Its form rises in quiet terraces, holding weight, pause, and repetition within a single body.
Rings and layers shape how time is read in nature — in stone, in land, in slow geological processes.
Here, they appear as darkened steps, carrying density and shadow as a record of duration and memory.
The surface bears the trace of the hand as presence.
Texture remains.
Material settles through accumulation,… abrasion, and chance, forming a surface that cannot be repeated.
Its color shifts with light and time of day, moving between deep ash, mineral black, and muted stone tones.
The vessel carries an aged, antique presence shaped through surface and material.
Created in the spirit of wabi-sabi and Arte Povera, the work relies on simple matter — a blend of natural clay and paper clay — allowing time, light, and material to define its presence.
I was born in a city that no longer exists as it was.
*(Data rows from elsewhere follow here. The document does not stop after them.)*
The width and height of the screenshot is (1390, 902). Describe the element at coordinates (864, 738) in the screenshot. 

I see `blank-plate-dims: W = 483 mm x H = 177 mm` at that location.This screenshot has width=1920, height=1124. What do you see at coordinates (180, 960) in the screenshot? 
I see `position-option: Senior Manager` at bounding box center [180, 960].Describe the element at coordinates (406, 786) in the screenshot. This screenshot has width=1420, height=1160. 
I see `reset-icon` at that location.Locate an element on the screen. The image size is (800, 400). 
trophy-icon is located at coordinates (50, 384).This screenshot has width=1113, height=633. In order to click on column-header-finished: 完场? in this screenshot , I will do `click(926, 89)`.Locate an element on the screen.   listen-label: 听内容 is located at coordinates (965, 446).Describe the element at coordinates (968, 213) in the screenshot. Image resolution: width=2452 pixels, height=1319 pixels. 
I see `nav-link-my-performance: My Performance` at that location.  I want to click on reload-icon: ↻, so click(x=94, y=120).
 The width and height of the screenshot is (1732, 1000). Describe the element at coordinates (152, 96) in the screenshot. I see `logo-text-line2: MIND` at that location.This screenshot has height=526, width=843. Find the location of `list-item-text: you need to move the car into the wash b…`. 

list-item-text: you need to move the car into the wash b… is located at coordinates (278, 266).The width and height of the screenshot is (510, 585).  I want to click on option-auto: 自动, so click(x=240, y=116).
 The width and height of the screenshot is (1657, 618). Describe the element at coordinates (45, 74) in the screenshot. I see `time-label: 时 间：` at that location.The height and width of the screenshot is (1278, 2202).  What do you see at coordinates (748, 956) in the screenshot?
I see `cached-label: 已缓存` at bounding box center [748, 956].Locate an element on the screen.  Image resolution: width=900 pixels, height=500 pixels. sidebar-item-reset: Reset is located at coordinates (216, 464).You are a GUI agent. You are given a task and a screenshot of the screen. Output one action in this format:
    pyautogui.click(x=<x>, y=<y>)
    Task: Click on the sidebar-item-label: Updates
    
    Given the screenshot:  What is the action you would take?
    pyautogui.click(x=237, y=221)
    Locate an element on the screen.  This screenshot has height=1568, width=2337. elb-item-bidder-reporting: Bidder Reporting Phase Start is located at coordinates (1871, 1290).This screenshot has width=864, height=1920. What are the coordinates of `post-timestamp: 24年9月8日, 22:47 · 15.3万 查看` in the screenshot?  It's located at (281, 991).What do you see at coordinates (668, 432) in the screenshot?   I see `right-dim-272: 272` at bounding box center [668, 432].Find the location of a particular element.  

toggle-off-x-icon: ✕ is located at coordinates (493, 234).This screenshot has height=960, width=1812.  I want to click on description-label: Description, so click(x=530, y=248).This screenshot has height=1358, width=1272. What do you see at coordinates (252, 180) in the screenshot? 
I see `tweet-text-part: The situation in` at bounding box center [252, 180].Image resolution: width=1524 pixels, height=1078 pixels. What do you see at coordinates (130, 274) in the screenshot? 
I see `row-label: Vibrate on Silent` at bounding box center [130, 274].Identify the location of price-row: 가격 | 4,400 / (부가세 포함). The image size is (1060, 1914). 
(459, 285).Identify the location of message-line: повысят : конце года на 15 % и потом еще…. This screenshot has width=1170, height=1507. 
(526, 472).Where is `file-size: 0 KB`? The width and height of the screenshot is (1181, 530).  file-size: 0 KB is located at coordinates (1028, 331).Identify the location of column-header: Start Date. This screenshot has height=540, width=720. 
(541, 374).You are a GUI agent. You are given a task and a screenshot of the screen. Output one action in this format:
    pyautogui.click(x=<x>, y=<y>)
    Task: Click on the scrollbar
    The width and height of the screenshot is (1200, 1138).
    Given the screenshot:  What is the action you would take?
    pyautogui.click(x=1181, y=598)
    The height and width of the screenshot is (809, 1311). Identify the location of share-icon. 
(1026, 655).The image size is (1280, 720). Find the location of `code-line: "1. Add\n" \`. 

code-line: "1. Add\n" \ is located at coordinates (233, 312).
Mariupol — once sea and sand, now ash and absence. Yet even what disappears leaves its trace. That trace is what I follow. I live now in Zurich, but my hands still carry the earth of elsewhere. I grind straw, soil, bark, ash into matter that resists beauty. These are not materials chosen—they are what remains. I am close to Arte Povera, because in the poverty of matter lies genius: the truth that nothing is too small to hold memory. I am close to wabi-sabi, because time itself writes through imperfection, through cracks, through silence. My vessels and wall pieces are not objects. They are witnesses. Companions of dust and silence. Fragile, yet enduring. They stay when all else is gone.